Avec son histoire romantique adulte, sa densité d’informations inhabituelle en Occident ainsi qu’avec sa diversité des décors et des déplacements, Le Serpent blanc s’adresse aux jeunes enfants avec un début de maturité, ayant déjà acquis un certain niveau de lecture cinématographique, à partir de 6 ans.

Bonnes raisons de voir le film

  • Le premier long métrage d’animation en couleur de l’histoire du cinéma japonais, en plus en « full- animation ».
  • La mise en scène servant d’autres arts chinois et les codes spirituels particuliers.
  • Les expressions d’animation astucieuses et fraiches.
  • Les décors et les chansons poétiques ou dynamiques.
  • Le côté délirant de personnages animaux et de leur mouvement « mangatique ».

Infos complémentaires

Avec Le Serpent blanc, une véritable industrie de la production d’animation est née dans l’archipel japonais. Avant cela, au Japon, il n’y avait que de petites sociétés de production d’animation incapables de créer des œuvres d’une durée longue (les premiers longs métrages d’animation japonais étaient des fruits de la politique nationale). À partir de zéro, la société Tôei a consacré deux ans pour les infrastructures : racheter une petite société productrice d’animation avec ses dessinateurs, étudier des films étrangers, construire son propre studio, innover des matériaux, expérimenter avec des courts métrages, ou former de nouveaux dessinateurs. C’est donc aussi la genèse du studio Tôei Dôga, appelé aujourd’hui Tôei Animation, qui reste depuis lors un des leaders du domaine.

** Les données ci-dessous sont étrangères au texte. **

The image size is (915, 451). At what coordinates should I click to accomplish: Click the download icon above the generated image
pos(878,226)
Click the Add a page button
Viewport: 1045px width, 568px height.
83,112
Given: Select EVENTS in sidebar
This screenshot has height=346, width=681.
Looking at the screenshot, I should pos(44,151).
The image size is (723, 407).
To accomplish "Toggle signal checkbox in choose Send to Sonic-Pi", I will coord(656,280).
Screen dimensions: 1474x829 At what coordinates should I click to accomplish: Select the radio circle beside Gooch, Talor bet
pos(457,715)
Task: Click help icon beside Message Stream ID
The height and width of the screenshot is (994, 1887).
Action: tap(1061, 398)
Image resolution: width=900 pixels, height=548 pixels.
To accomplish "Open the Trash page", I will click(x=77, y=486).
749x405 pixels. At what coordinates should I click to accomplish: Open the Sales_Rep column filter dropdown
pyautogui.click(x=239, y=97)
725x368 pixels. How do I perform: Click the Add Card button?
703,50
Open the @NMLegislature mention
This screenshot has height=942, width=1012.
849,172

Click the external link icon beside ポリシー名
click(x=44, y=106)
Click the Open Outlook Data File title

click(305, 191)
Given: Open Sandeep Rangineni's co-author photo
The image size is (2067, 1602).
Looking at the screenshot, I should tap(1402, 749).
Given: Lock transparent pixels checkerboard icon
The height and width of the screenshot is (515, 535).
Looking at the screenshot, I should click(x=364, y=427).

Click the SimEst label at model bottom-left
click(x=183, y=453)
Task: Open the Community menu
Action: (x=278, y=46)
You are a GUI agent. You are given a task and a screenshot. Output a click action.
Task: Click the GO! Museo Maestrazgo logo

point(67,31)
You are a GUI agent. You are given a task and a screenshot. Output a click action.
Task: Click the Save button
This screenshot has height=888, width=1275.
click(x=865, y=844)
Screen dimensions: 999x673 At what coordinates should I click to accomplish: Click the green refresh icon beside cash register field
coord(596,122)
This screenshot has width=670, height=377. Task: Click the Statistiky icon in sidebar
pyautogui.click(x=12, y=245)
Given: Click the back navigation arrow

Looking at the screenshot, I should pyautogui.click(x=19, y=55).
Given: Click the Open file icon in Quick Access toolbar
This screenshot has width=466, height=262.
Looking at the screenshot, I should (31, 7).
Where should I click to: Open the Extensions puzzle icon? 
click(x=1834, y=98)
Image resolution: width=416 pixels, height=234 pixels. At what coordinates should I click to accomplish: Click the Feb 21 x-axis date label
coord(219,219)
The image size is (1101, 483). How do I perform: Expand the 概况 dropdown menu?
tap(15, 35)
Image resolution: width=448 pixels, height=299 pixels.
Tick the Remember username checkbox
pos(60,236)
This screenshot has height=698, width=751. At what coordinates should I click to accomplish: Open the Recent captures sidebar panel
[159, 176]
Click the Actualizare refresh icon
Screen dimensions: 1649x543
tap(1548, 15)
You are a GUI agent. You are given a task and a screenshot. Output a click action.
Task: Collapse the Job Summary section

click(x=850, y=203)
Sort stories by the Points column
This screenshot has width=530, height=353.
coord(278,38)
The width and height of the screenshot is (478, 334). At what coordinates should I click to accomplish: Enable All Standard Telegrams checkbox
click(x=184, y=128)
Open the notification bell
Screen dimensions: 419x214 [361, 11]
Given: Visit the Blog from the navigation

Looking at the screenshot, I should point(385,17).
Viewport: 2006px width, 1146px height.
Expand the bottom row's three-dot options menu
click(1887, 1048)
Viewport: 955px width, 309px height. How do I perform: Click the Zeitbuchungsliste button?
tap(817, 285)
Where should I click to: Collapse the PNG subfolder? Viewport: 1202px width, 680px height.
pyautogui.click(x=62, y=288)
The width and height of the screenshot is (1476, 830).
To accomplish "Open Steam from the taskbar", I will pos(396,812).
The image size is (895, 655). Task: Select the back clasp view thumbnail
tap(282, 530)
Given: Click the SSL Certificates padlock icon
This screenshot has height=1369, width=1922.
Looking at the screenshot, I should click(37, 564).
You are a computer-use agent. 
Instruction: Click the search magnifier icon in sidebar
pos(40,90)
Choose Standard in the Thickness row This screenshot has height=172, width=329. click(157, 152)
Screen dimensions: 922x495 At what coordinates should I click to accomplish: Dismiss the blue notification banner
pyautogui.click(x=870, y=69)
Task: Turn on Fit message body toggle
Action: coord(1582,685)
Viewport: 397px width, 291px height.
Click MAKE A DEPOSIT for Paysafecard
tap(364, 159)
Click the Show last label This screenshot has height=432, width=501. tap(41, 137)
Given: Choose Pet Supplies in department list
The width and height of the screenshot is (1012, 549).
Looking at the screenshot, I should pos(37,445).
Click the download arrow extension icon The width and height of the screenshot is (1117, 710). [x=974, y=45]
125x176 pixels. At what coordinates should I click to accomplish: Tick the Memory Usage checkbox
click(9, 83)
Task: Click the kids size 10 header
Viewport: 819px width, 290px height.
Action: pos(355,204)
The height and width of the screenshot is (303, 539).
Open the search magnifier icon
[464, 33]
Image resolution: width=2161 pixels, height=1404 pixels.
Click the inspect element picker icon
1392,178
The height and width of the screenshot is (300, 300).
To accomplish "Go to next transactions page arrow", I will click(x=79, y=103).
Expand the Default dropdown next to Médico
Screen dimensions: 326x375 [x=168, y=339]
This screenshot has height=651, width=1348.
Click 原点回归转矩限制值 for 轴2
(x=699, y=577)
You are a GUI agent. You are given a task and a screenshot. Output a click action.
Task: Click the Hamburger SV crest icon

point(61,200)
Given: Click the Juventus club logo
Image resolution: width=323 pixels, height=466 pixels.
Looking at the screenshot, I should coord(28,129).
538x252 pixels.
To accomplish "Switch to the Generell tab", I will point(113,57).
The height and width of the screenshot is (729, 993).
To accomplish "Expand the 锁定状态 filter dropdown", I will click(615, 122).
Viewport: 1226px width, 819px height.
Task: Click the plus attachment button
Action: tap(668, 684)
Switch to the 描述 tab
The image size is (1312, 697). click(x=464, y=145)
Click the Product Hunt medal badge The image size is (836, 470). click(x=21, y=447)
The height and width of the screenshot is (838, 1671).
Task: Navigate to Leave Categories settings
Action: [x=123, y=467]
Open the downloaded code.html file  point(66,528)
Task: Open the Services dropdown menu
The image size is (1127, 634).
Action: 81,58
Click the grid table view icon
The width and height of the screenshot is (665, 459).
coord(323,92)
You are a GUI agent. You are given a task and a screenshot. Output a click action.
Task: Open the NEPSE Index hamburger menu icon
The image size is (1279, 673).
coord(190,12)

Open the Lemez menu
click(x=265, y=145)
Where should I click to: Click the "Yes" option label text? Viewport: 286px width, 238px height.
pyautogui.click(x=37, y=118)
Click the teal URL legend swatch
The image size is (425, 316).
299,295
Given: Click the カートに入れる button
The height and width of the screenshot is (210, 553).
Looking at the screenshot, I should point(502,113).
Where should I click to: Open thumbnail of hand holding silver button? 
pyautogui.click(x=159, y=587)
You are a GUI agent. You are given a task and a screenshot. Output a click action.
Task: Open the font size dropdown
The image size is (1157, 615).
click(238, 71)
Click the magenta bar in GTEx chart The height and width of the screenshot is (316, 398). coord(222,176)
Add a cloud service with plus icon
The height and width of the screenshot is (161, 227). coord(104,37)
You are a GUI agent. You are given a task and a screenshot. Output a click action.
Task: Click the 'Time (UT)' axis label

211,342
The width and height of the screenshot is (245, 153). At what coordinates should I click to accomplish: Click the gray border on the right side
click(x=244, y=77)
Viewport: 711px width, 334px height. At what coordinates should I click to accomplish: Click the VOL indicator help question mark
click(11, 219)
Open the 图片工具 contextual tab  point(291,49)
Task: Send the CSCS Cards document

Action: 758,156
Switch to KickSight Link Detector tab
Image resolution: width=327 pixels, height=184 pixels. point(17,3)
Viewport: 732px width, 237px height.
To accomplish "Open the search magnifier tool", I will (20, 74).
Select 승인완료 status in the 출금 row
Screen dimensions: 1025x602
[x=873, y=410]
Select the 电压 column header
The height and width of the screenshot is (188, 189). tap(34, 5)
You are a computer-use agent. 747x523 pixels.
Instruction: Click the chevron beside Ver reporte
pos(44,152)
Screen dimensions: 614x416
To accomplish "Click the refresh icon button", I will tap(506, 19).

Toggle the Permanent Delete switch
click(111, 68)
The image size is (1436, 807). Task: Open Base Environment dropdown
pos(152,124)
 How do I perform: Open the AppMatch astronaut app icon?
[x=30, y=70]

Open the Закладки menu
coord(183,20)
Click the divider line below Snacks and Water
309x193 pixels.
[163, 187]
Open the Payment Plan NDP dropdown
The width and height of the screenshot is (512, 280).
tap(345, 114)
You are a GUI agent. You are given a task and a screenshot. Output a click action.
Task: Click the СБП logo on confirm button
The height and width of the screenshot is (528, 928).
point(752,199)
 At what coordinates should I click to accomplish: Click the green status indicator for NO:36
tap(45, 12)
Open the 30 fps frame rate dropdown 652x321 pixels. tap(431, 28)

Le réalisateur Taiji Yabushita, expérimenté dans les courts métrages éducatifs, ne dessine pas lui-même mais s’occupe plus particulièrement de la supervision et de la production. Les dessinateurs de la société rachetée par Tôei comprennent Yasuji Mori et Akira Daikuhara. Aussi en tant qu’instructeurs, le premier particulièrement apte à dessiner surtout des animaux mignons et le deuxième inaugurant l’expression exagérée « mangatique » dans l’animation, ils influent de manière déterminante sur les générations suivantes y compris Yasuo Otsuka, Isao Takahata ou Hayao Miyazaki.

Il faudrait noter également qu’en regardant Le Serpent blanc dans ses années lycéennes, Miyazaki a décidé de se consacrer à l’animation. On peut retrouver une certaine ressemblance entre la scène de l’enfance des personnages dans ce film et celle de Nausicaä de la vallée du vent. Ou encore, rien n’empêche d’associer l’esprit poisson sur de grosses vagues à Ponyo sur la falaise.

Pour aller plus loin

La légende du serpent blanc, texte d’Alexandre Zouaghi, Hongfei Culture Editions, 2013, 49 p.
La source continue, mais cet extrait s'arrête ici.